BRIEF 1:
Rewrite the records between the lines holding "The image size is (1280, 720)." and "point(616,183)", inclusive, with each occurrence of "Given" changed to "Instruction" and everything else left as it is.

SOURCE EXTRACT:
###

# exposure



## Stalin12 (Jul 26, 2013)

what is the best way to tell friends and family of infidelity?


----------



## Chris989 (Jul 3, 2012)

In person, on the phone, by email, whatever.

"You might have guessed we had some problems as a couple over the last while, xxx told me the reasons behind it the other day; (s)he has been having an affair with (name or not) over the last [time]" 
"(s)he accepts that this had nothing to do with our relationship and that they chose to do this. I am letting you know in the hope you might be able to help us through this difficult time".


----------



## highwood (Jan 12, 2012)

I had H tell his mom and she informed his siblings

On my side I told almost everyone...one of my sisters, my mom and my son.


----------



## highwood (Jan 12, 2012)

I should add I think exposure is one of the best ways to get them out of the "fog". Obviously if H had his way only him and I would know about what he did....I remember him whining to me that too many people know about what he did....sucks doesn't it dear H


----------



## moto164 (Aug 4, 2013)

Agree


----------



## mahike (Aug 16, 2011)

I would go with email and re read it several times before you send it. The problem with talking is that later on what you said may be twisted or even forgotten. 

Did you ever play telegraph, you tell one person they tell the next and so on and when 10 or so people have repeated the message it was completely different from what was said in the beginning.


----------



## harrybrown (May 22, 2013)

What is the background of the situation? Sometimes it is hard to try to give advice without any information.


----------

###

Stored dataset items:
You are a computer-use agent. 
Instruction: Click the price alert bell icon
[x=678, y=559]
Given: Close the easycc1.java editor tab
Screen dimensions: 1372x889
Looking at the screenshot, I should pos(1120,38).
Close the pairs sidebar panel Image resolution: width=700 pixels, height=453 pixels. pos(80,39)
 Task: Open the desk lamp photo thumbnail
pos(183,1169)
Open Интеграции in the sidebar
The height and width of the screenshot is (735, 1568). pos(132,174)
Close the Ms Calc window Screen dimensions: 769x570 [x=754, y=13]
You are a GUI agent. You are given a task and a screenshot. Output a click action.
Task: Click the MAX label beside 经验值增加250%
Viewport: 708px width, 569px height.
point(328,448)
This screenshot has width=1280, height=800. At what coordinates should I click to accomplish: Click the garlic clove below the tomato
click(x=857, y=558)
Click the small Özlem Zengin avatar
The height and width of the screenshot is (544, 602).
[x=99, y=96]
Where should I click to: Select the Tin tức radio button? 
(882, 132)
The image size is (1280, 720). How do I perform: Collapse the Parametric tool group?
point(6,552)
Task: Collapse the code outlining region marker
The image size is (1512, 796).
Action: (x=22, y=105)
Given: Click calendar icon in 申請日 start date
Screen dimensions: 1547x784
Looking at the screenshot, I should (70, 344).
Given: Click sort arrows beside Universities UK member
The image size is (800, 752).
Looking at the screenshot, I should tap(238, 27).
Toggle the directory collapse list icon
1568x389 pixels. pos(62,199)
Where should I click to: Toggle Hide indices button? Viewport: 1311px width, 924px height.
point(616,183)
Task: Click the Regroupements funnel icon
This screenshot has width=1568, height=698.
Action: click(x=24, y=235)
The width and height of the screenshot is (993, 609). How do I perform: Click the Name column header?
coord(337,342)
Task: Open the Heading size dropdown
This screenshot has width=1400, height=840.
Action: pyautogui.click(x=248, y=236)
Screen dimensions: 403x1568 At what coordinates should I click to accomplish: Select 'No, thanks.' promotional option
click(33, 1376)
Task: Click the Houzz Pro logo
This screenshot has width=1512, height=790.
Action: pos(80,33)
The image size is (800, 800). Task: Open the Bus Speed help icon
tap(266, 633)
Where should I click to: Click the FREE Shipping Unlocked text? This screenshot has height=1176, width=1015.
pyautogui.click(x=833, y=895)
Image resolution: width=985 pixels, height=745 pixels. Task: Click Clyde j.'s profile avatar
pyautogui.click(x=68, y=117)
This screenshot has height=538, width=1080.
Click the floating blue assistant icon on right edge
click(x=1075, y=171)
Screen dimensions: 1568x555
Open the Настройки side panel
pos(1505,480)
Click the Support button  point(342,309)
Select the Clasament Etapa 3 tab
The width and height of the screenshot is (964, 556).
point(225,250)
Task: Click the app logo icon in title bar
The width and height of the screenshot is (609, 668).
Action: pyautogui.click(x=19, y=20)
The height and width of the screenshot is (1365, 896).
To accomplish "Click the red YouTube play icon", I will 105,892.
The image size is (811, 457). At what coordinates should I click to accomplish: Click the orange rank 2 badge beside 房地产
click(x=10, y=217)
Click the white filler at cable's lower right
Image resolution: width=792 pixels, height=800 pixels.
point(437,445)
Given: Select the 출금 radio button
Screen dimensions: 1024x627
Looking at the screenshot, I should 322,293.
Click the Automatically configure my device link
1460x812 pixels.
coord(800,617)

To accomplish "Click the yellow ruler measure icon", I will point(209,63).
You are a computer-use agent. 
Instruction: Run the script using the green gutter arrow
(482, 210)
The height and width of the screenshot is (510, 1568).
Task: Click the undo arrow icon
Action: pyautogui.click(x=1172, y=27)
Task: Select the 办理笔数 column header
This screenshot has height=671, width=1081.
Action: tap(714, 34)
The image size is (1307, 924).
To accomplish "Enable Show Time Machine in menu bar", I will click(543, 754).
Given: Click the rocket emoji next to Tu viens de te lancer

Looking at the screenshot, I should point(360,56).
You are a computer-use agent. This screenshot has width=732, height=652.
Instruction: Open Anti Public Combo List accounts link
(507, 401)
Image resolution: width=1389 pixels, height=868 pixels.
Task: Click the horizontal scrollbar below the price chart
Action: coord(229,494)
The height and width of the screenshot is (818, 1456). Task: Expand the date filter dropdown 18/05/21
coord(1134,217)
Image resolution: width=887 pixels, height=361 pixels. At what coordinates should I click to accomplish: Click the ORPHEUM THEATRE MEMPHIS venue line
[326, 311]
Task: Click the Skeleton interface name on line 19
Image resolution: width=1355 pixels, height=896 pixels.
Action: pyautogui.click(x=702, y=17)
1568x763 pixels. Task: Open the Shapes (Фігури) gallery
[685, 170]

###

BRIEF 2:
From the forum thread on exposing infidelity, extract the passage between "## mahike (Aug" and "in the beginning.", inclusive, word for word.

ANSWER 1:
The image size is (1280, 720). How do I perform: Collapse the Parametric tool group?
point(6,552)
Task: Collapse the code outlining region marker
The image size is (1512, 796).
Action: (x=22, y=105)
Instruction: Click calendar icon in 申請日 start date
Screen dimensions: 1547x784
Looking at the screenshot, I should (70, 344).
Instruction: Click sort arrows beside Universities UK member
The image size is (800, 752).
Looking at the screenshot, I should tap(238, 27).
Toggle the directory collapse list icon
1568x389 pixels. pos(62,199)
Where should I click to: Toggle Hide indices button? Viewport: 1311px width, 924px height.
point(616,183)

ANSWER 2:
## mahike (Aug 16, 2011)

I would go with email and re read it several times before you send it. The problem with talking is that later on what you said may be twisted or even forgotten. 

Did you ever play telegraph, you tell one person they tell the next and so on and when 10 or so people have repeated the message it was completely different from what was said in the beginning.